SOURCE EXTRACT Block Start
Commentary

AI-supported and human-led: Rethinking humanitarian evaluation systems

Yellow sticky note with 'AI' text at center
Photo: Shutterstock/ | Karina Mate

Elias Sagmeister’s recent ALNAP piece asks a question many evaluators are asking: if Artificial Intelligence (AI) is changing other sectors, why do humanitarian evaluations still look so familiar? I agree with his central point. AI should push us to rethink the evaluation model, not just make the old model faster. The real question is not whether AI can reduce costs or speed up analysis. It is whether AI can help make humanitarian evaluations more useful, more ethical and more accountable to people affected by crisis.

What AI can and cannot do

AI can take on many labour/resource intensive tasks that take too much evaluator time: desk reviews, document synthesis, transcript coding, translation and routine analysis. Used responsibly, this is not a shortcut. It can be good evaluation practice. The purpose, though, should be clear. AI should free evaluators to spend more time on work that needs human judgement.
SOURCE EXTRACT Block End
THE DATA Block Start
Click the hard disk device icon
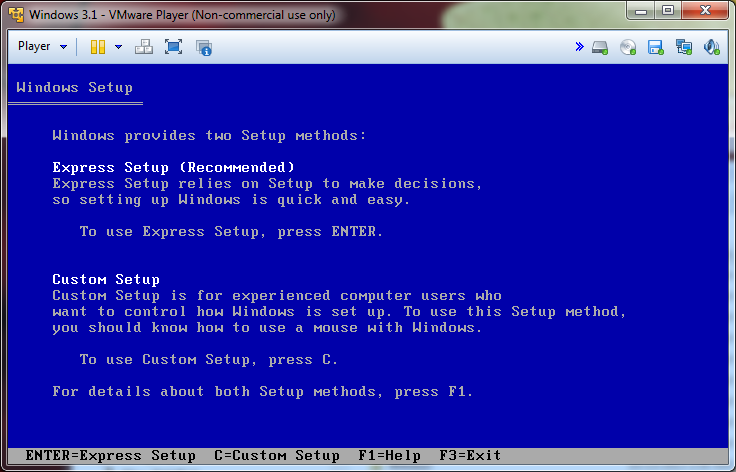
THE DATA Block End
> _TO DO_
Carry the commentary on AI in humanitarian evaluation forward from its last sentence, keeping to its voice and argument. None of the material above is needed here.

> _REPLY_
The harder question is what AI cannot reliably do. In crisis-affected settings, evidence is not only found in words. It is also found in silence, hesitation, body language, fear, trust and social relationships. In my evaluation work across Ethiopia, the Horn of Africa and wider East Africa region, I have seen how people often communicate carefully, indirectly or selectively. A displaced woman may avoid naming a protection concern in a mixed group. A young person may withhold criticism if local authorities, elders or aid providers are nearby. These are not simply “data gaps”. They are part of the evidence.

An AI-moderated interview may capture the spoken answer, translate it and summarise it neatly. But without human contextual judgement, it may miss why the answer was given in that way, what risks shaped it, and what has been left unsaid. This is why human-led qualitative inquiry remains essential. Trust-based engagement is not just a method. In many humanitarian settings, it is an ethical requirement.

The ethical non-negotiable

Other sectors are not just automating old tasks; they are redesigning workflows and feedback loops. In health, AI is helping redesign diagnostic pathways; in agriculture, it supports climate advice for farmers; in social protection, it improves targeting and delivery.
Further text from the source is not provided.